Fig. 7b shows a cross-sectional view along the cross-sectional axis C of fig. 7 a. Fig. 7a, 7b show the plug 10 and the docking connector 100 in a fully docked state. The projection 102 is positioned in the end face E together with the notch 56. The resilient element 90 has pulled the notch 56 (part of the locking ring 50) into the final position and locked the plug body 20 with the mating connector 100.

Claims

1. An electrical connector assembly for an airbag ignition mechanism, the electrical connector assembly comprising:

a plug (10) having an annular locking ring (50) movable about an insertion axis (X) and a plug body (20) comprising a contact holder part (30), the locking ring being attached to the plug body and concentrically surrounding the contact holder part, wherein an elastic element (90) holds the locking ring in a rest position (P), wherein the locking ring has at least a first recess (55) at a first end (53) extending opposite to an embedding direction (Y) oblique to the insertion axis, wherein the first recess creates a guide surface (52); and

a counter connector (100) having a plug receiving part (110) adapted to receive the contact holder part (30) of the plug (10), wherein the plug receiving part is surrounded by a collar (101), a protrusion (102) being provided on an outer side of the collar (101), which protrusion engages the guiding surface and rotates the locking ring in a first direction (R) against a spring force (F) of the resilient element about the insertion axis when the plug is mated with the counter connector, wherein the locking ring has a second notch (56) at a second end (54), wherein the protrusion and the second notch are located in a plane (E) perpendicular to the insertion axis in a fully assembled state, wherein the spring force (F) rotates the locking ring against the first direction, such that the protrusion is received in the second recess and locks the plug body with the plug receiving portion, wherein the first recess (55) and the second recess (56) are provided on the inner side of the locking ring (50).

2. Electrical connector assembly according to claim 1, wherein a gap (57) is formed between the contact holder part (30) and the locking ring (50), said gap fully receiving the collar (101) when the plug is inserted into the counter connector.

3. Electrical connector assembly according to claim 1, wherein the contact holder part (30) comprises at least one rib (32) on its circumferential surface facing the locking ring (50), the at least one rib (32) being adapted to engage at least one groove (104) in the counter connector when the plug is inserted into the counter connector.

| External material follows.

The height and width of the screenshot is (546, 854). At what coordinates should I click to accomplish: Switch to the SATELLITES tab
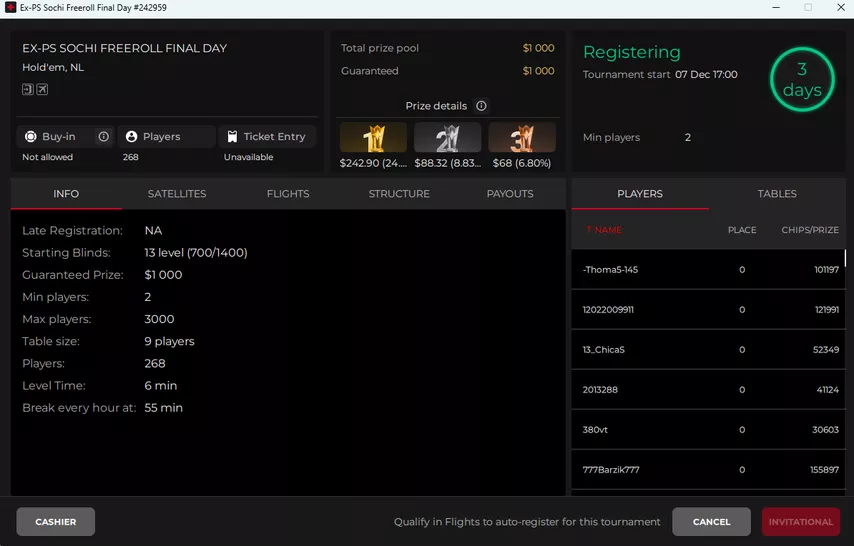[x=177, y=194]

4. The electrical connector assembly of claim 3, wherein the rib (32) engages the groove (104) before the projection (102) engages the guide surface (52).

5. Electrical connector assembly according to claim 3 or 4, wherein a plurality of ribs (32) are unevenly distributed around the circumferential surface.

6. Electrical connector assembly according to claim 1, wherein the resilient element (90) is formed by a torsion spring.

7. Electrical connector assembly according to claim 6, wherein the torsion spring has at least one coil wound around the insertion axis (X).

8. Electrical connector assembly according to claim 6 or 7, wherein the torsion spring is connected with one end to the plug body (20) and with a second end to the locking ring (50).

9. Electrical connector assembly according to claim 1, wherein the plug body (20) has a flat elongated shape with a dimension along a housing axis (a) at right angles to the insertion axis (X) that is greater than a dimension in the direction of the insertion axis.

10. The electrical connector assembly of claim 3, wherein the locking ring (50) comprises more than one first recess (55) and more than one second recess (56).

11. Electrical connector assembly according to claim 10, wherein the first and second recesses (55, 56) are evenly distributed around the circumference of the locking ring (50).

12. The electrical connector assembly of claim 1, wherein the guide surface (52) extends in a linear direction.

13. The electrical connector assembly of claim 1, wherein the guide surface (52) extends in a curved manner.

14. Electrical connector assembly according to claim 1, wherein the guiding surface (52) extends opposite the embedding direction (Y) at an angle, which angle varies along the insertion axis.